Tags: #Cuento, Fantástico, Infantil y juvenil

Escapaba entonces la mujer y salía corriendo al patio; mas él la perseguía, armado de la vara de medir y de las tijeras, y arrojándole cuanto hallaba a mano. Si la acertaba, se echaba a reir; pero si la fallaba, todo eran improperios e insultos.

Esta situación duró hasta que los vecinos intervinieron en favor de la infeliz. El sastre hubo de comparecer de nuevo ante el tribunal, y se le recordó su promesa.

—Señores jueces —respondió—, he cumplido lo que prometí; no le he pegado, sino que he compartido con ella las alegrías.

—¿Cómo es eso —replicó el juez—, cuando hay otra vez tantas quejas contra ti?

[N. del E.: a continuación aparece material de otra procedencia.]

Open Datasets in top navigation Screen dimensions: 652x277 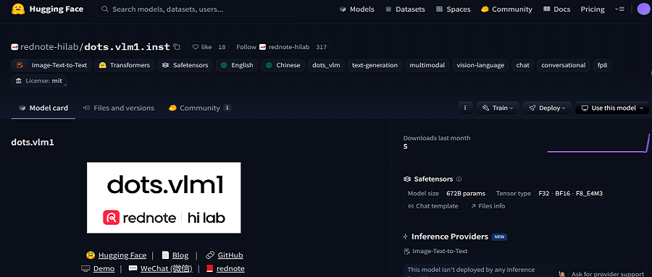405,9
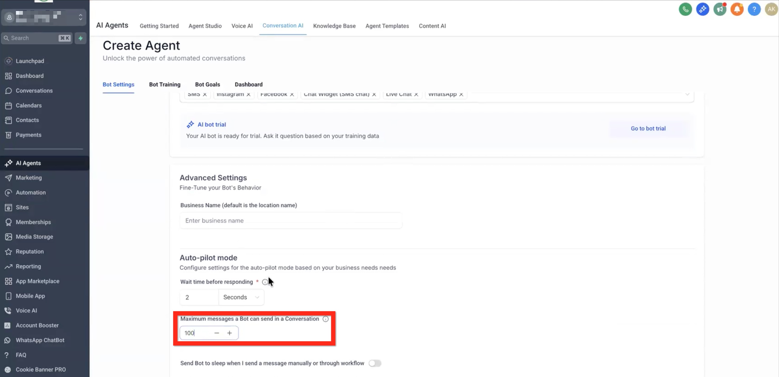Click the Enter business name field

click(x=291, y=220)
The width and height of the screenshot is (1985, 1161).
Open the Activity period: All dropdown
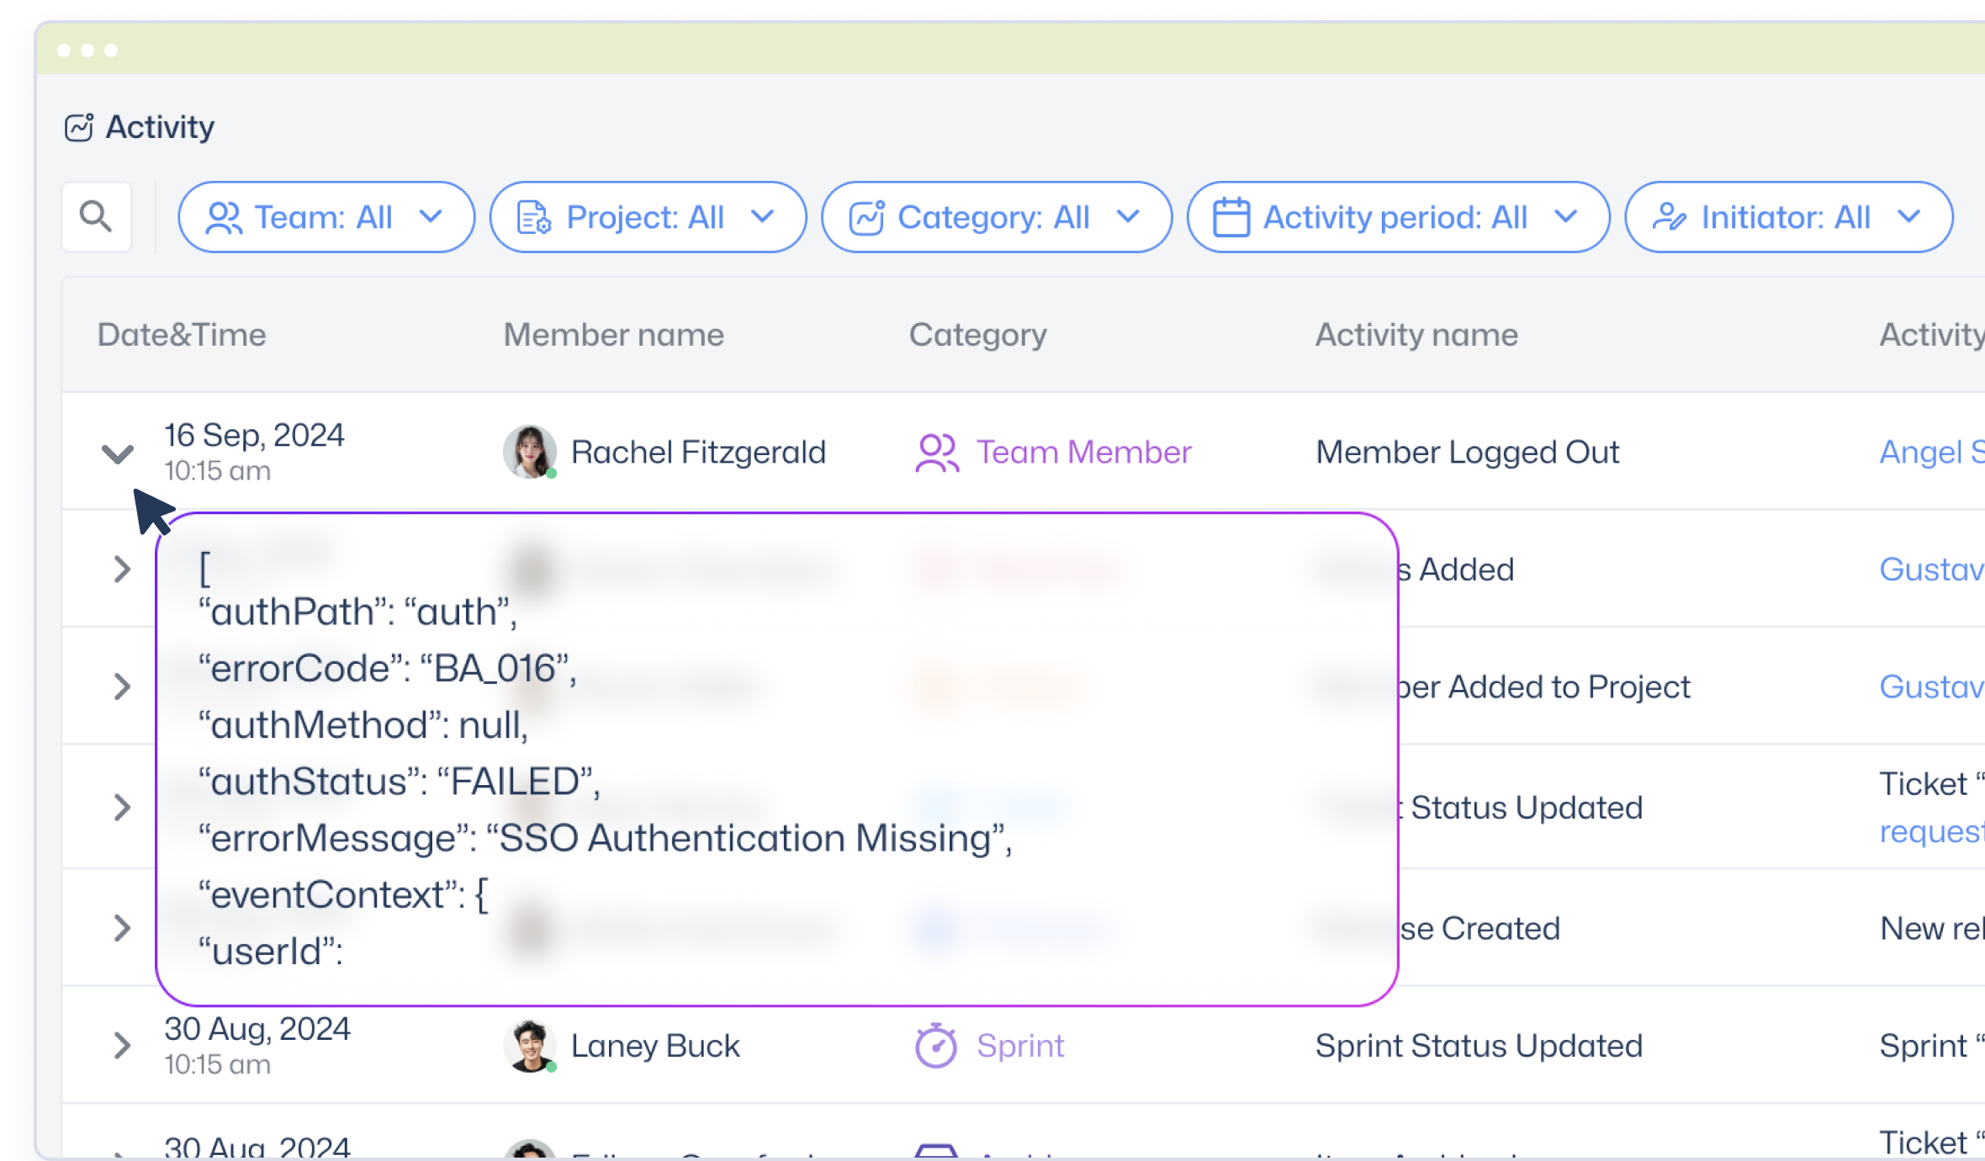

—No le he pegado. Lo que ocurre es que, al verla tan guapa, quise peinarle el pelo con las manos, pero ella huía de mí, pues es muy maliciosa. Entonces yo corrí detrás para obligarla a cumplir con su obligación y recordarle sus deberes; y le tiraba cuanto tenía a mano. He compartido con ella las penas y las alegrías; pues cuando la acertaba, yo recibía gusto y ella pesadumbre; y si la fallaba, la pesadumbre era para mí, y el gusto para ella.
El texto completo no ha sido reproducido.